Owing to the peculiar properties of their DNA-binding specificity, transcription activator-like effectors (TALEs) from the plant pathogen Xanthomonas can be engineered to bind virtually any DNA sequence. Jaenisch and colleagues exploit this property to drive targeted modifications in both human embryonic stem cells and induced pluripotent stem cells (Nat. Biotechnol. 29, 731–734; 2011), in which genetic engineering by homologous recombination is inefficient.

TALEs bind DNA through 34-amino-acid-long repeats, in which two amino acids per repeat are hypervariable to recognise a specific base. Rearrangements of TALE repeats allow the generation of novel DNA-binding specificities. When TALE domains are coupled to an endonuclease, TALENs can target endogenous genes, creating deletions or fusion proteins to monitor expression. The authors used this system to target five different genomic sites in pluripotent stem cells and generated clones expressing fusion proteins of both the protein OCT4, which is expressed in pluripotent cells, and the protein PITX3, which is only induced following differentiation.
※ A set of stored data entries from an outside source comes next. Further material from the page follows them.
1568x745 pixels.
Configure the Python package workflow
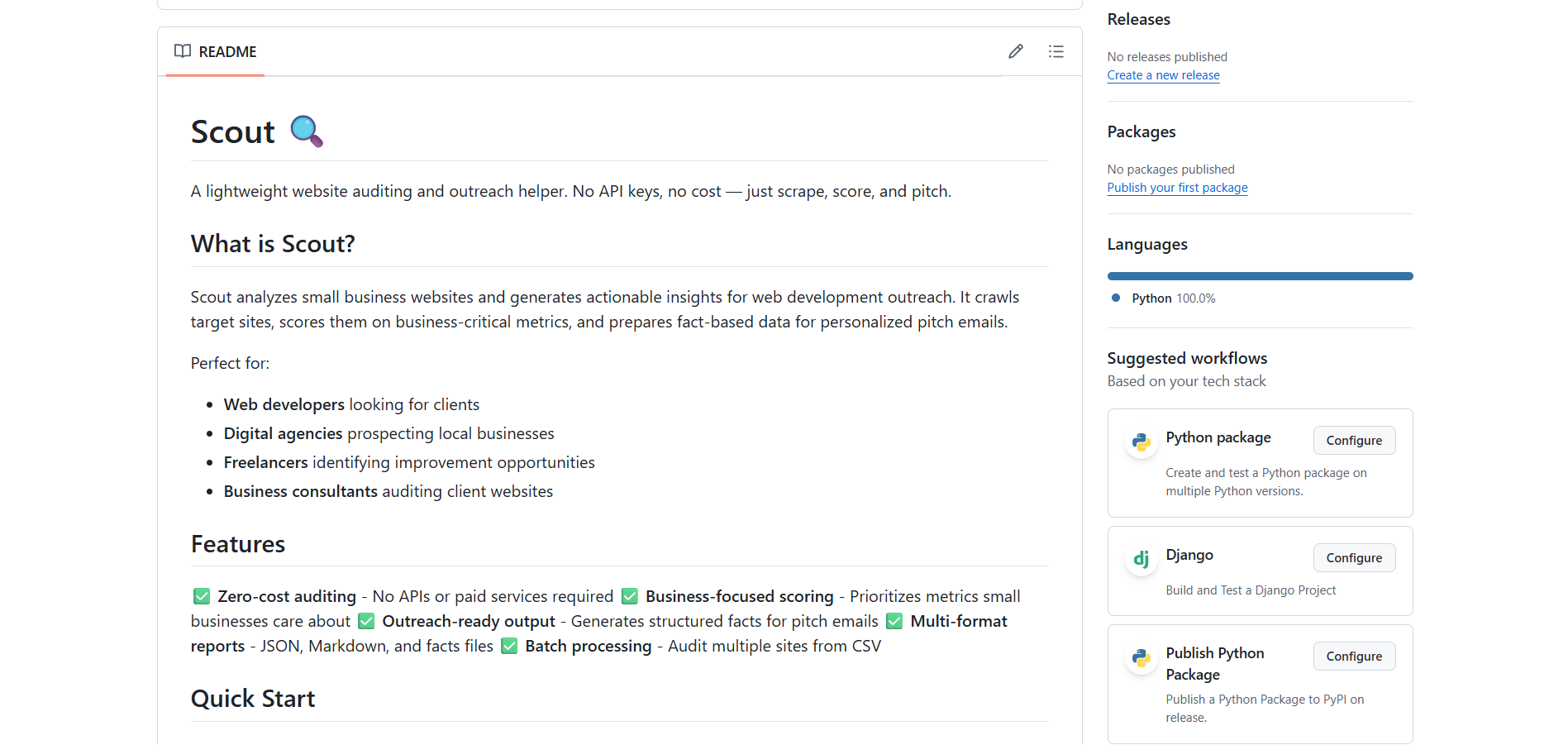1354,441
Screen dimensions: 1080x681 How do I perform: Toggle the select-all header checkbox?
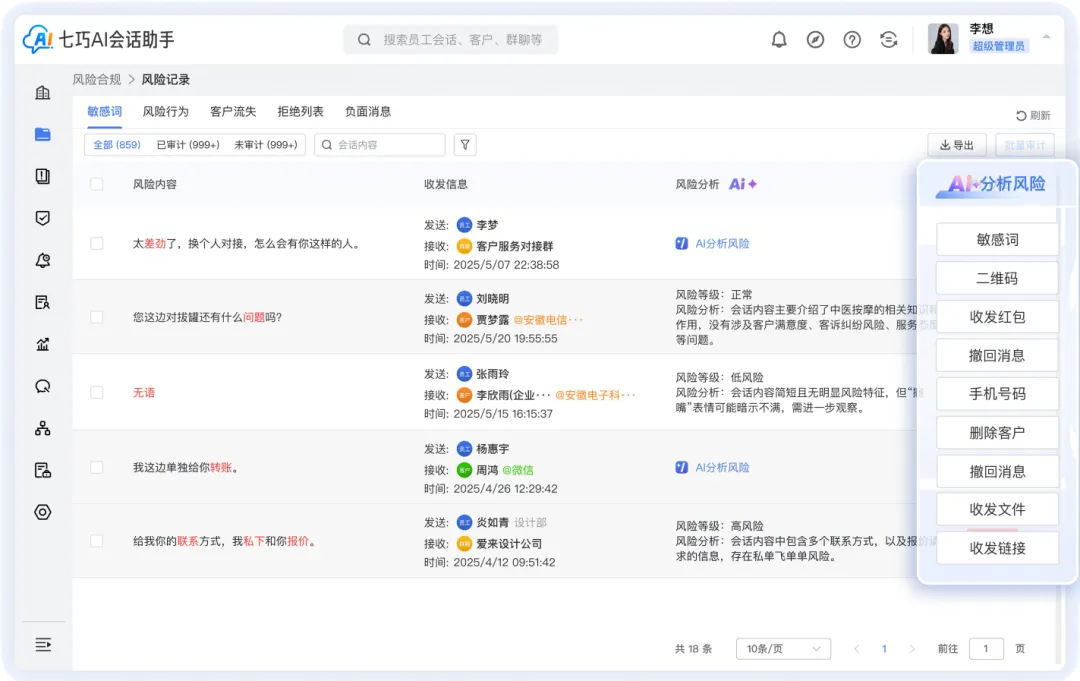click(x=97, y=184)
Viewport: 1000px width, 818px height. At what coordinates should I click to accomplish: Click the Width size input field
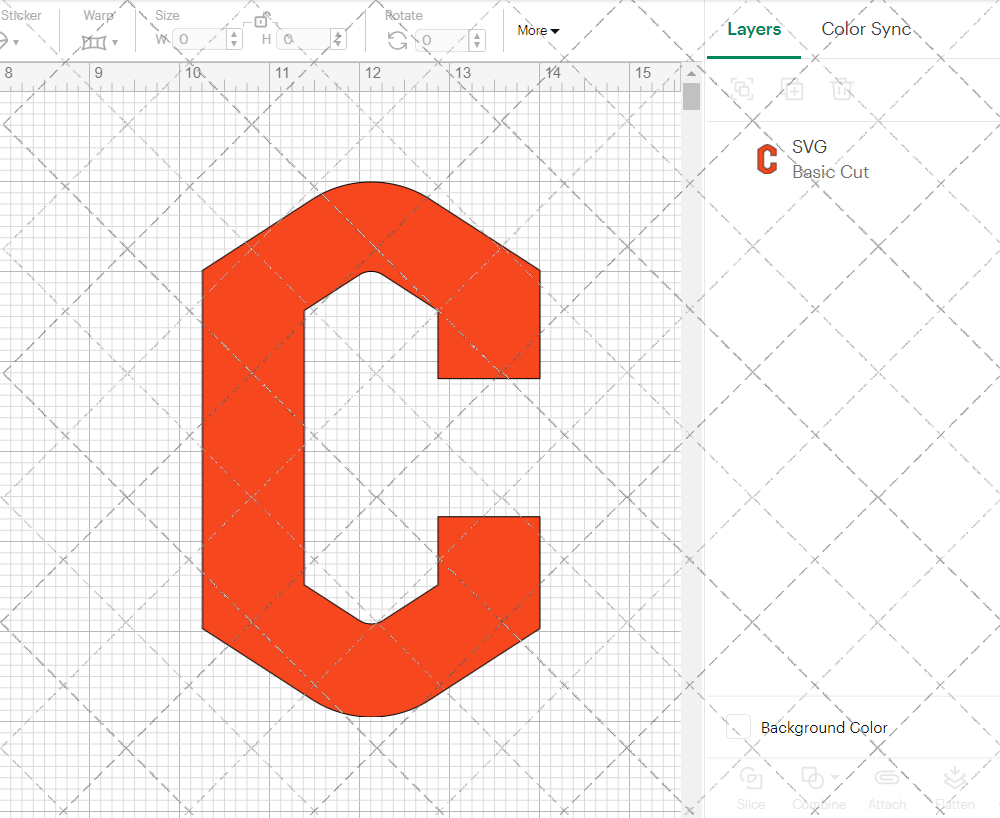200,40
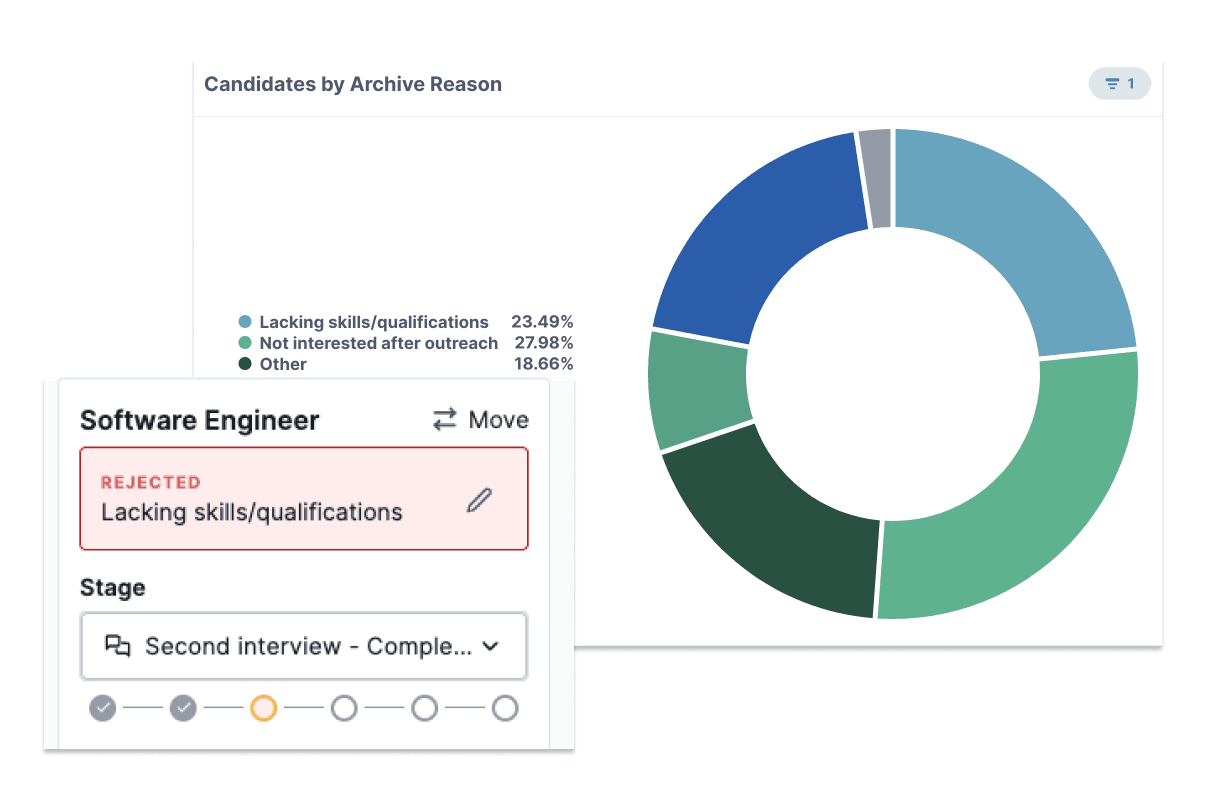This screenshot has width=1206, height=800.
Task: Click the first completed stage checkmark circle
Action: tap(103, 709)
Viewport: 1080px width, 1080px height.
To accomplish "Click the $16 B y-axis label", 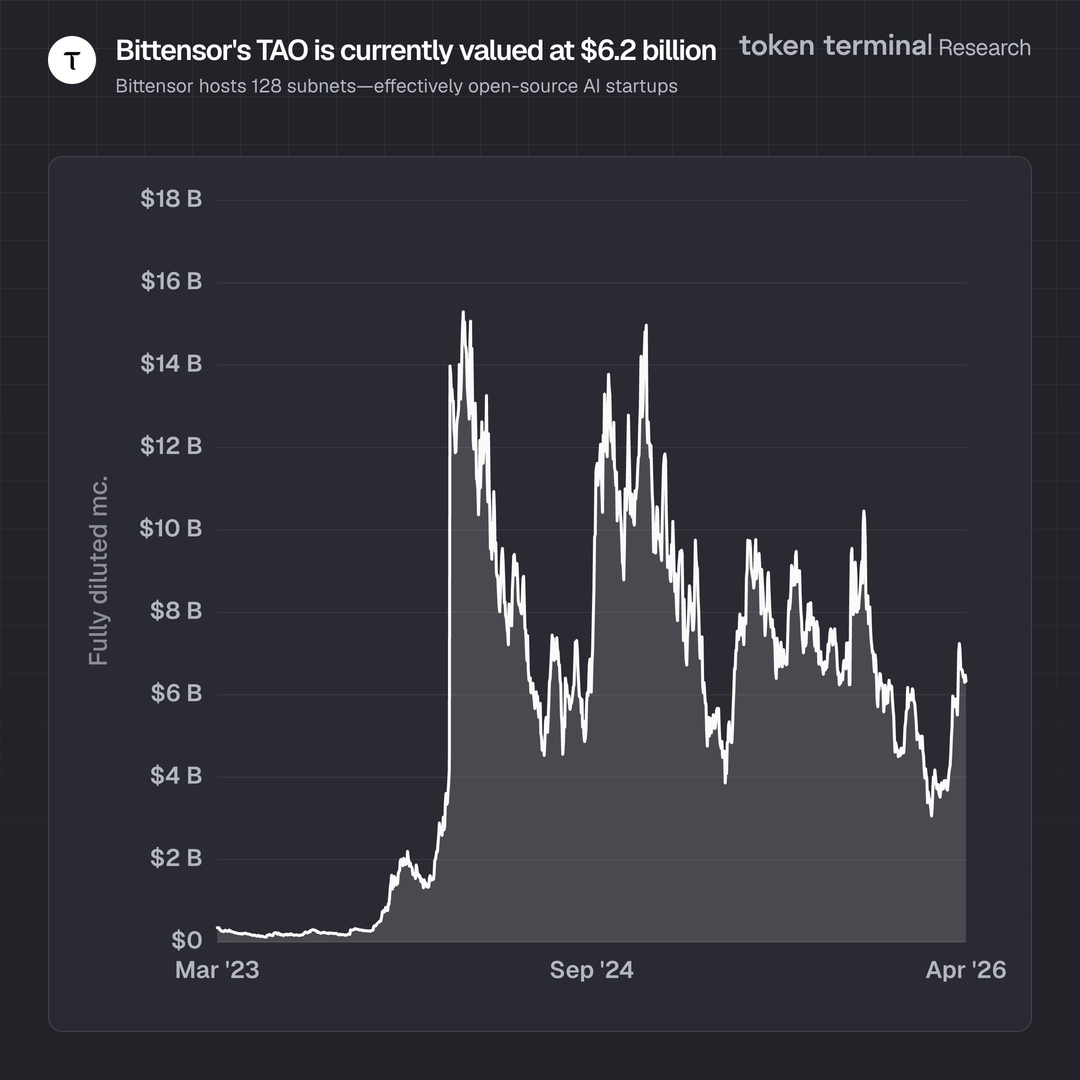I will coord(171,281).
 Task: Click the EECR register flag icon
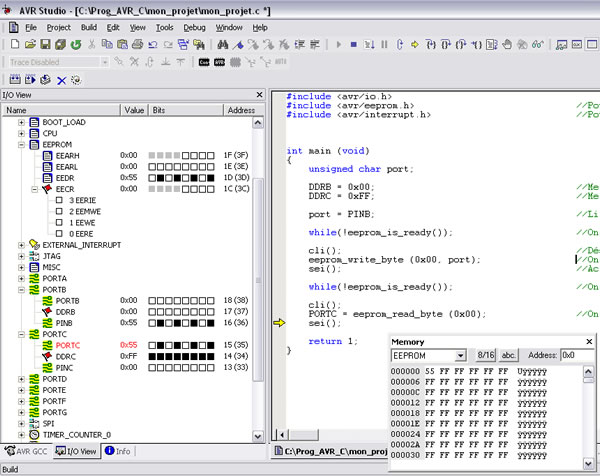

In a separate study, Jaenisch and colleagues used zinc-finger nucleases, which have previously been developed for genetic engineering in pluripotent stem cells, to create isogenic human pluripotent stem cells differing only in the presence of specific α-synuclein variants that had been linked to early onset of Parkinson's disease (Cell 146, 318–331; 2011). Using zinc-finger technology, however, can be laborious as extensive optimization is required to construct nucleases that would target unique sites of the genome. TALENs, with their defined combinatorial properties, could become the future of genetic engineering in stem cells.